## REQUIRED WORK
Can you duplicate the lines from the line with "Select the Manage" to the line with "Click the 157.54%", both included, and nothing else?

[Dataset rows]
==========

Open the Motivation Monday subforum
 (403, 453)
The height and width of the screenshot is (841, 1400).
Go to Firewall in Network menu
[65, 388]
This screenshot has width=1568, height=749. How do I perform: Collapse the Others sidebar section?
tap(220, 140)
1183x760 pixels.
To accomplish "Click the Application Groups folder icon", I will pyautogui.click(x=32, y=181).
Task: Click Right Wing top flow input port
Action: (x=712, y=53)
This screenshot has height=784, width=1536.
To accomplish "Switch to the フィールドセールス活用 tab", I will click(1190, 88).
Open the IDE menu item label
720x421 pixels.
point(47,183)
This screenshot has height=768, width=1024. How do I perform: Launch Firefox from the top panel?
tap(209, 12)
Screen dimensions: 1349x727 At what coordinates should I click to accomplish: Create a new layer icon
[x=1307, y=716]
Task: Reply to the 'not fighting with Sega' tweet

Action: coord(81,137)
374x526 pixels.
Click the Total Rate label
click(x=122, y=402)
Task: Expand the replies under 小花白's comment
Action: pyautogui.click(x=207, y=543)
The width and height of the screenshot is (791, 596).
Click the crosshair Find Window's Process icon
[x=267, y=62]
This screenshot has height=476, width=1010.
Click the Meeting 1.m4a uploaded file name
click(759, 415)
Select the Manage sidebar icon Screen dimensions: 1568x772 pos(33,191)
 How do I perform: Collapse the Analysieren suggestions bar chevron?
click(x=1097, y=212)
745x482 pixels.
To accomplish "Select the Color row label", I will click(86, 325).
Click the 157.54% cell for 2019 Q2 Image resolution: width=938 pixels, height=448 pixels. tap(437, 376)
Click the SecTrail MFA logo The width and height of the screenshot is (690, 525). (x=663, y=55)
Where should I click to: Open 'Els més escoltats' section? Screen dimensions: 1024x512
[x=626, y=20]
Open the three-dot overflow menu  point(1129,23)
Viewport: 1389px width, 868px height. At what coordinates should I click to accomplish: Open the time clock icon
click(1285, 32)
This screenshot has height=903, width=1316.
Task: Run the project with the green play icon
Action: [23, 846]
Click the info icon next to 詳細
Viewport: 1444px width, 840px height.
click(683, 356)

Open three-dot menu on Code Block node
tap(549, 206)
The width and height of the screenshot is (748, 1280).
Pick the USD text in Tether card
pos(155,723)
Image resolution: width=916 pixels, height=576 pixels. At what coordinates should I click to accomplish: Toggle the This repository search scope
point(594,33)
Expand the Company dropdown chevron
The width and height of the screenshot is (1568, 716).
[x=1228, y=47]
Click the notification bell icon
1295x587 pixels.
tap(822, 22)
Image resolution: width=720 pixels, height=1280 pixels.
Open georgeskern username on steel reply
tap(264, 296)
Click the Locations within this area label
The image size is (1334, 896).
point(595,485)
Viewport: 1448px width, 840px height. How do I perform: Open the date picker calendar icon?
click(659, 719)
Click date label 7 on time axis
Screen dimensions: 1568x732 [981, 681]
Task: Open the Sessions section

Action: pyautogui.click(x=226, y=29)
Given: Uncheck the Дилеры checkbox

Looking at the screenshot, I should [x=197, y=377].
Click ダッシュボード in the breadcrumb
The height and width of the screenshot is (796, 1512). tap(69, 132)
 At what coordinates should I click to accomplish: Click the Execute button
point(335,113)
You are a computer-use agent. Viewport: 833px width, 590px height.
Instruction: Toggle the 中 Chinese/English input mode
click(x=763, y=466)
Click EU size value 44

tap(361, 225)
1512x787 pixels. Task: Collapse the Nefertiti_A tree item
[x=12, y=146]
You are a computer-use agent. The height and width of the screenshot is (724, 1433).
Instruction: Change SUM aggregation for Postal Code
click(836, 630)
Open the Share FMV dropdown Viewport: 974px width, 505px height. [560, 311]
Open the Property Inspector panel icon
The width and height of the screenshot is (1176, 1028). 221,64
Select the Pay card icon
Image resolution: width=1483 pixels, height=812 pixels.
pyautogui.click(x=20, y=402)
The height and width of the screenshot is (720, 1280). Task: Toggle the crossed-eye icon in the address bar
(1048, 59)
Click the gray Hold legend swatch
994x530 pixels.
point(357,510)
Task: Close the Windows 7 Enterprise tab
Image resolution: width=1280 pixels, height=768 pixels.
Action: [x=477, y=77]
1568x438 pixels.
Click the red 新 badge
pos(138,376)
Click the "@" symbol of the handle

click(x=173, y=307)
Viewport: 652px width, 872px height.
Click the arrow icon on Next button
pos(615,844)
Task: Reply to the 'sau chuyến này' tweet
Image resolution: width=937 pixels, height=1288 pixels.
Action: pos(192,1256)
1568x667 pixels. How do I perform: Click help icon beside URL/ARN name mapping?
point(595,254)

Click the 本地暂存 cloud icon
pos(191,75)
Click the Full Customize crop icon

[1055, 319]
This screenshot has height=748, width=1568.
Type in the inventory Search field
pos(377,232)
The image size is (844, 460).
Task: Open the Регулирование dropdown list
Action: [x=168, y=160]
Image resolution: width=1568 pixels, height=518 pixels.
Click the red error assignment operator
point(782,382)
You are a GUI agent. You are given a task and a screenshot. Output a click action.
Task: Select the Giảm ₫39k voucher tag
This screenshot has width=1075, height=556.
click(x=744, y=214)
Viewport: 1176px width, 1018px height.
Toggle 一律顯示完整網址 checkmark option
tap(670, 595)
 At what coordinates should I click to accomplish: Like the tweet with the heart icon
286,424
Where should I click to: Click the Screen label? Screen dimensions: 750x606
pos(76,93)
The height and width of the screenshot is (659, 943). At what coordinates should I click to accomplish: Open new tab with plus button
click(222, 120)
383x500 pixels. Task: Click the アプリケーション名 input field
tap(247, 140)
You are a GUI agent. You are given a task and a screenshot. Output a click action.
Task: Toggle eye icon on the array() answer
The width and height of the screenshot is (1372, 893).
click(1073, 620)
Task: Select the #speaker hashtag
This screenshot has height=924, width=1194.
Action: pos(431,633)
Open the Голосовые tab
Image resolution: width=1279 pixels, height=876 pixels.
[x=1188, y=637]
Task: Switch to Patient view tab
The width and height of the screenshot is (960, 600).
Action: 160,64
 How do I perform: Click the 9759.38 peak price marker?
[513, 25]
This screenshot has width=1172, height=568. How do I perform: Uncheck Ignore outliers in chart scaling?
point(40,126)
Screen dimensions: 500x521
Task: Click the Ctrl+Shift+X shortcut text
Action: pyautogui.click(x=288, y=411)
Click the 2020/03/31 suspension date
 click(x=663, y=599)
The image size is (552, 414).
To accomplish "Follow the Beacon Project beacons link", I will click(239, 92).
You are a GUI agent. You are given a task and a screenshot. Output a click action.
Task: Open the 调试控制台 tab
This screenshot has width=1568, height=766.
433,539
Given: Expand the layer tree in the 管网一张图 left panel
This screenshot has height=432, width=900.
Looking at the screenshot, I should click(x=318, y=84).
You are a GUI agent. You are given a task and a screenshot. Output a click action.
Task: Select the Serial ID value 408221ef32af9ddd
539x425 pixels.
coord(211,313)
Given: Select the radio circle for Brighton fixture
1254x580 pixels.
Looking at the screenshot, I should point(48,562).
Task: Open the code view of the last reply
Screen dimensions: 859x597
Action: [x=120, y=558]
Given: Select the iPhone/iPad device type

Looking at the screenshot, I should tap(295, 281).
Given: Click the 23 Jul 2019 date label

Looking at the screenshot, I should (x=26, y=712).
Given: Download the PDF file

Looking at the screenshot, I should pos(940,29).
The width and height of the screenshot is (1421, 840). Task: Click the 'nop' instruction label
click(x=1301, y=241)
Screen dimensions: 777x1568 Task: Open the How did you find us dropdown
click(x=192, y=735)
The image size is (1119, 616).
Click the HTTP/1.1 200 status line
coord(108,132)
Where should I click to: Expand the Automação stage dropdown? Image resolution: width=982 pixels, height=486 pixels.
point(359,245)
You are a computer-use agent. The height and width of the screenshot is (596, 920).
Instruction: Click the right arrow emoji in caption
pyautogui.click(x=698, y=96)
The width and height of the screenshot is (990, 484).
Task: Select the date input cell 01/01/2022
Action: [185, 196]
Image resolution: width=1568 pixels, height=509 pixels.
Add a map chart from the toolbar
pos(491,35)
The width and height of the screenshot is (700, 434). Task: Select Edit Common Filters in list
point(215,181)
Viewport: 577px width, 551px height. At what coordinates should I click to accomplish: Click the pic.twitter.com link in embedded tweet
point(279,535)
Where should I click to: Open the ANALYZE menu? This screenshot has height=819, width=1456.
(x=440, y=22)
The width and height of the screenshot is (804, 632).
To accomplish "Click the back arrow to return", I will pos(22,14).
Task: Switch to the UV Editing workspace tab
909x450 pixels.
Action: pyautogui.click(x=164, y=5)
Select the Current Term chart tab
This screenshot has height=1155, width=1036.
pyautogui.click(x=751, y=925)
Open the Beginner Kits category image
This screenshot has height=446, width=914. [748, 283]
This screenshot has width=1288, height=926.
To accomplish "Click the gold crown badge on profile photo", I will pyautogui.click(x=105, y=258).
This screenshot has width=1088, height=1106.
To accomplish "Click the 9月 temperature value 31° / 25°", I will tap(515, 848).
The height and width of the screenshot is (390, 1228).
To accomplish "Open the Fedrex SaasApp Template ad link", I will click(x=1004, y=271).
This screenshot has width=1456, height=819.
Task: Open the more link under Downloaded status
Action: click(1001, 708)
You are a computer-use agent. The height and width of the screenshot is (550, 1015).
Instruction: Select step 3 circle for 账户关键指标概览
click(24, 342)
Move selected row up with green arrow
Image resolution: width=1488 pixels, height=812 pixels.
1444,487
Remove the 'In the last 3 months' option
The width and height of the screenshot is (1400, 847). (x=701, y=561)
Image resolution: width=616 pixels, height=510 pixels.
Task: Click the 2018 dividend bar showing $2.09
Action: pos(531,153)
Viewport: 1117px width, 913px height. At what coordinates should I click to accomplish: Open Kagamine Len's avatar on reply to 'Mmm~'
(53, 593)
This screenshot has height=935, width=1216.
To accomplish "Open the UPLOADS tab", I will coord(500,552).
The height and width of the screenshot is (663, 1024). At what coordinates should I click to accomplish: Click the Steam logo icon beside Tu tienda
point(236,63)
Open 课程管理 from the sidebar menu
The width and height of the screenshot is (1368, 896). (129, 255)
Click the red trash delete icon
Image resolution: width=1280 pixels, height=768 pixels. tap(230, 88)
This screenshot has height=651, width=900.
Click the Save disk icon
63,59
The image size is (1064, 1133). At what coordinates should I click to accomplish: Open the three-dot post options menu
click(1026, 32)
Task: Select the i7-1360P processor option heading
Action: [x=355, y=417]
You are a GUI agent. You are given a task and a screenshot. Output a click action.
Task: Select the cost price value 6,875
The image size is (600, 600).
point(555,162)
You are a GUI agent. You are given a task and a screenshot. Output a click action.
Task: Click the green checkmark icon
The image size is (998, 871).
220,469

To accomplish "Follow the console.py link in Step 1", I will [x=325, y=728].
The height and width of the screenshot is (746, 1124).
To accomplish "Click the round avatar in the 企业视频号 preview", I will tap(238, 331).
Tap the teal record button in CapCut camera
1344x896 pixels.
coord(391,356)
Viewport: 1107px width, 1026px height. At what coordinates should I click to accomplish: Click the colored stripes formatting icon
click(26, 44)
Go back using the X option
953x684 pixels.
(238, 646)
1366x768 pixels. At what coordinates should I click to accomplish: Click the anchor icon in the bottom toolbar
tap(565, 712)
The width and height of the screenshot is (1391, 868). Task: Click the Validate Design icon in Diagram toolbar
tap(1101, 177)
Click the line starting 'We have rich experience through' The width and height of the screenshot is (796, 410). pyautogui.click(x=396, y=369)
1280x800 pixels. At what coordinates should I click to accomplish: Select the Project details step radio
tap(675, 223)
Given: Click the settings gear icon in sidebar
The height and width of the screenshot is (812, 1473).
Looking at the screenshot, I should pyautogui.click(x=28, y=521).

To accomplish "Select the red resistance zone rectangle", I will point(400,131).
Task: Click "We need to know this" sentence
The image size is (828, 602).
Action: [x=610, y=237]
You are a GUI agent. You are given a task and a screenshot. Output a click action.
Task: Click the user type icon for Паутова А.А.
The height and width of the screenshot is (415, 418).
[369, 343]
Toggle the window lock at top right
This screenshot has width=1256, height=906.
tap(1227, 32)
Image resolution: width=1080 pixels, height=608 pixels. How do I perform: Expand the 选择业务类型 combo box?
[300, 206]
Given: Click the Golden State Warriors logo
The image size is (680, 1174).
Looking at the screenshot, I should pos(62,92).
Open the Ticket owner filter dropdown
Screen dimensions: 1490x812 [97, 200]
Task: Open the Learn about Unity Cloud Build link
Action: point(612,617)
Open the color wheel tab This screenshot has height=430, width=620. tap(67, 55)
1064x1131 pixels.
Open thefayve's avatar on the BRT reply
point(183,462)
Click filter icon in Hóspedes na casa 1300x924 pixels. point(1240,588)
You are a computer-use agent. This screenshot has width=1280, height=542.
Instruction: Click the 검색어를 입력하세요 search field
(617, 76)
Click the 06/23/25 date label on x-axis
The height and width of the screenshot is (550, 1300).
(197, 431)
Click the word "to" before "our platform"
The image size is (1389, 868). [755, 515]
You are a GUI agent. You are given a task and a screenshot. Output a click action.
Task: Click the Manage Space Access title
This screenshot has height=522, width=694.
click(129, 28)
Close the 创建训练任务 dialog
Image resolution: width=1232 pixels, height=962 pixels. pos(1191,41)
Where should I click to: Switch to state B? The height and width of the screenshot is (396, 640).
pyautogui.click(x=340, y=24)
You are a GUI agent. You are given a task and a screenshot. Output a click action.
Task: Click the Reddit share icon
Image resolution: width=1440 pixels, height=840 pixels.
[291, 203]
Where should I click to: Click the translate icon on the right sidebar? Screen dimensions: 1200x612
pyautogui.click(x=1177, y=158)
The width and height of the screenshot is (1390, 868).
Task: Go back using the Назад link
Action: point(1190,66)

==========

## TASK SOLUTION
Select the Manage sidebar icon Screen dimensions: 1568x772 pos(33,191)
 How do I perform: Collapse the Analysieren suggestions bar chevron?
click(x=1097, y=212)
745x482 pixels.
To accomplish "Select the Color row label", I will click(86, 325).
Click the 157.54% cell for 2019 Q2 Image resolution: width=938 pixels, height=448 pixels. tap(437, 376)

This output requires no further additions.